Download
WHO: Lack of raw materials holds up production of COVID-19 vaccines
CGTN
Workers at a COVID-19 vaccine shipping facility in Shepherdsville, Kentucky, the U.S., March 1, 2021. /CFP

Workers at a COVID-19 vaccine shipping facility in Shepherdsville, Kentucky, the U.S., March 1, 2021. /CFP

The unprecedented demand for COVID-19 vaccine manufacturing worldwide has led to a shortage of key supplies, including glass vials, plastic filters, and the raw materials needed to make them, warned the World Health Organization (WHO) on Friday.

The lack is "limiting the production of vaccines for COVID-19 and could put the supply of routine childhood vaccines at risk," said WHO Director-General Tedros Adhanom Ghebreyesus at the daily press briefing.

With the cumulative supply target of up to 14 billion doses of COVID-19 vaccines by the end of 2021, "it has become apparent that many COVID-19 vaccine input supplies of raw and packaging materials, consumables and equipment are in short supply which may result in several COVID-19 vaccines manufactures not being able to meet their current vaccine manufacturing commitments," reads a discussion paper presented at meeting on March 9 organized by UK-based think tank Chatham House, in collaboration with the International Federation of Pharmaceutical Manufacturers and Associations and other international stakeholders.

Lack of vaccine supply keeps experts 'up at night'

The supply of COVID-19 vaccines is "keeping us up at night," Richard Hatchett, chief executive of the Coalition for Epidemic Preparedness Innovations, told The Telegraph.

Glass vials are one of the products that are under significant supply challenges. Sand is the key component on glass, concrete, asphalt, and even silicon microchips, so it is considered to be the most consumed raw material after water. However, the world is now heading towards "sand shortage," according to the UN Environment Programme (UNEP).

According to a UNEP report, the world extracts over 40-billion-tons of sand every year. The global rate of sand use has "tripled over the last two decades" and "far exceeds the natural rate at which sand is being replenished by the weathering of rocks by wind and water," CNBC reported.

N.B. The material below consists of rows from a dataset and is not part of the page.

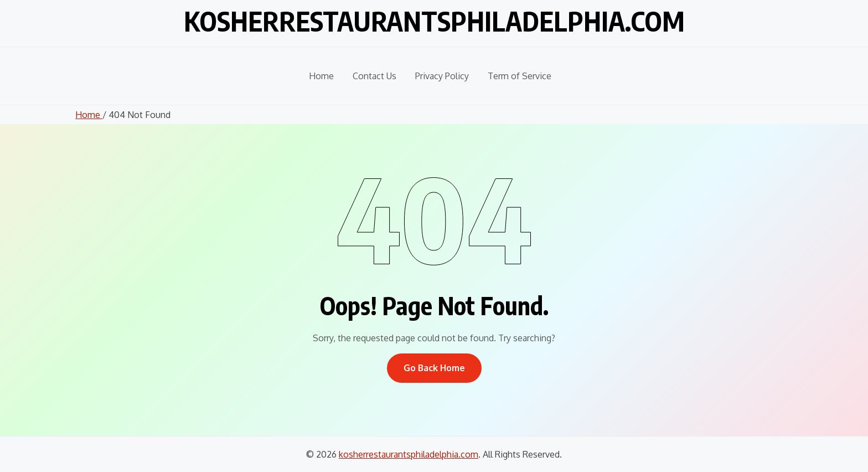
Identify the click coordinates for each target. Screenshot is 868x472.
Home (321, 76)
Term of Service (519, 76)
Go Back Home (434, 368)
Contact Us (374, 76)
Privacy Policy (442, 76)
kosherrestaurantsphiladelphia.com (434, 21)
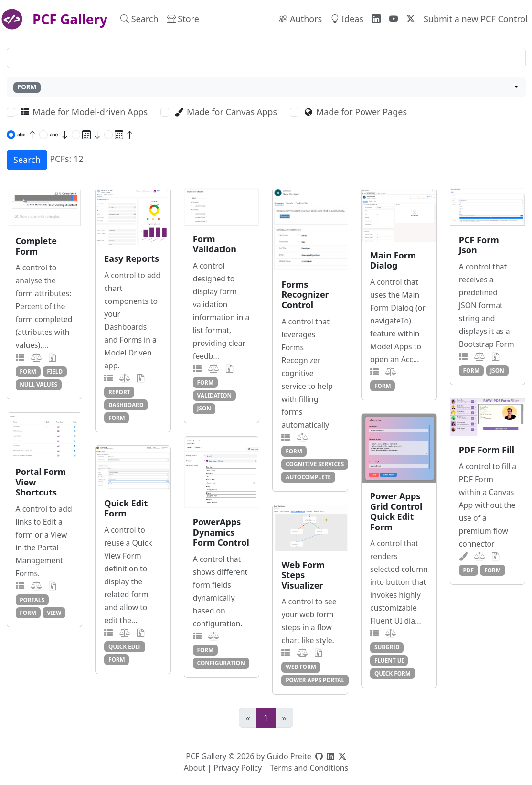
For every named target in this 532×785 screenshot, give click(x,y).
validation (214, 395)
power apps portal (315, 680)
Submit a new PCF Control (476, 19)
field (54, 371)
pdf (468, 570)
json (204, 408)
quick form (393, 673)
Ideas (347, 19)
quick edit (125, 646)
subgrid (387, 647)
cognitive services (315, 464)
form (28, 371)
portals (32, 600)
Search (139, 19)
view (54, 613)
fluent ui (389, 660)
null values (38, 384)
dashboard (126, 405)
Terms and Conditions (309, 768)
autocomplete (308, 477)
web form (301, 667)
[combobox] (266, 87)
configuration (221, 663)
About (194, 768)
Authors (300, 19)
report (119, 392)
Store (183, 19)
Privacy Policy (237, 768)
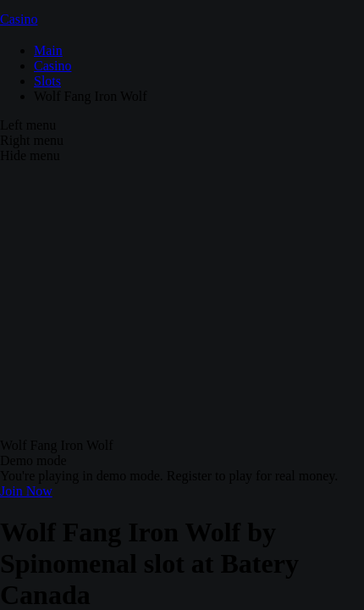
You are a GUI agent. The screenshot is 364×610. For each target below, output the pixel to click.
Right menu (31, 140)
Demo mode (33, 460)
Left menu (28, 125)
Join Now (26, 491)
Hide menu (30, 155)
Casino (19, 19)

"We just think that sand is everywhere… We never thought we would run out of sand, but it starting in some places. It is about anticipating what can happen in the next decade or so because if we don't look forward if we don't anticipate, we will have massive problems about sand supply but also about land planning," Pascal Veluzzi, a climate scientist at UNEP told CNBC.

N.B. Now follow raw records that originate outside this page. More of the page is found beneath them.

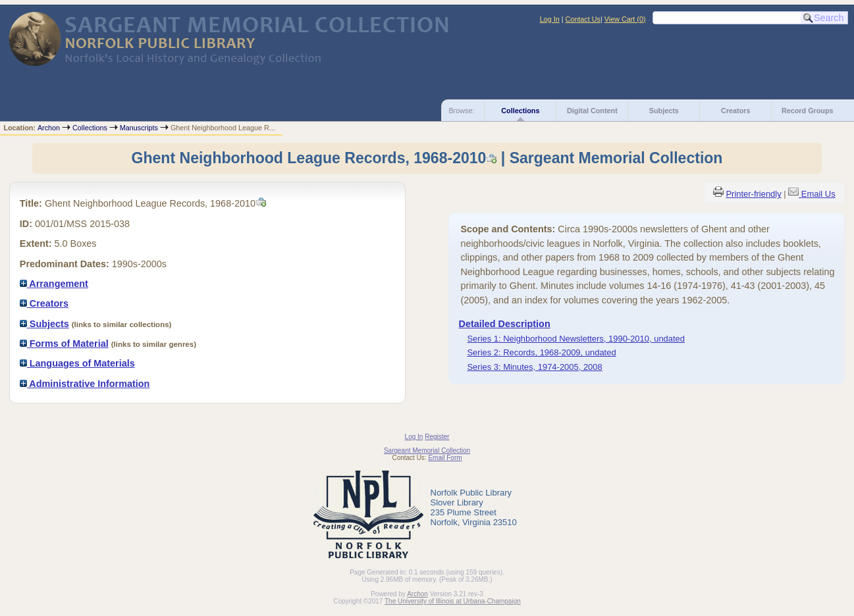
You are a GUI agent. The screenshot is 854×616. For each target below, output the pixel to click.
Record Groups (807, 111)
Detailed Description (504, 324)
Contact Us (583, 19)
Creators (735, 111)
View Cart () (625, 19)
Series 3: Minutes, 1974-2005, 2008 (534, 367)
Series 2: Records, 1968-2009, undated (541, 352)
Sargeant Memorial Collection (427, 450)
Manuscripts (139, 128)
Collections (520, 111)
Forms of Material (64, 344)
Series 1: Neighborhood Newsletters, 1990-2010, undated (575, 338)
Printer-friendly (753, 193)
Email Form (444, 457)
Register (437, 436)
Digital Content (592, 111)
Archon (49, 128)
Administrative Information (85, 384)
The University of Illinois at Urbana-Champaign (452, 601)
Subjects (664, 111)
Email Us (818, 193)
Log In (550, 19)
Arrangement (54, 284)
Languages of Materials (77, 363)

The other factor threatening vaccine supply is the emerging trend of governments blocking raw material exports, cautioned Hatchett.

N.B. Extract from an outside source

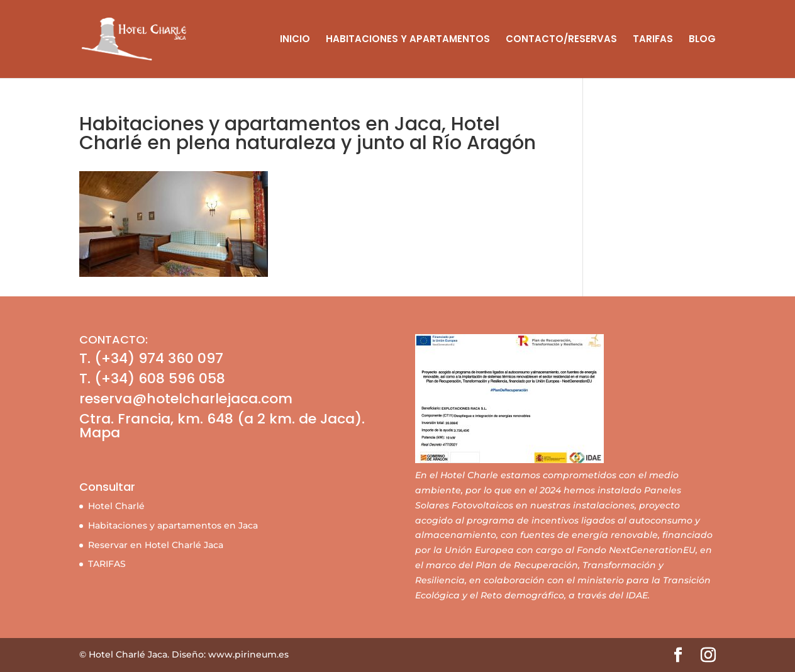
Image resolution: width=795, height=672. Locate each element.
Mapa (99, 432)
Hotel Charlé (116, 506)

The U.S. announced the use of the Defense Production Act to curb the export of raw materials and accelerate domestic vaccine production last month.

Adar Poonawalla, CEO of Serum Institute of India, the vaccine manufacturer that partnered with AstraZeneca and Novavax, said at a World Bank panel discussion that the U.S. decision will hamper the global vaccination efforts, Bloomberg reported.

"The Novavax vaccine, which we're a major manufacturer for, needs these items from the U.S.," Poonawalla told Bloomberg. "If we're talking about building capacity all over the world, the sharing of these critical raw materials is going to become a critical limiting factor – nobody has been able to address this so far."

Such legal restrictions on the export of critical supplies "is putting lives at risk around the world," said Tedros on Friday. "We call on all countries not to stockpile supplies that are needed urgently to ramp up production of vaccines."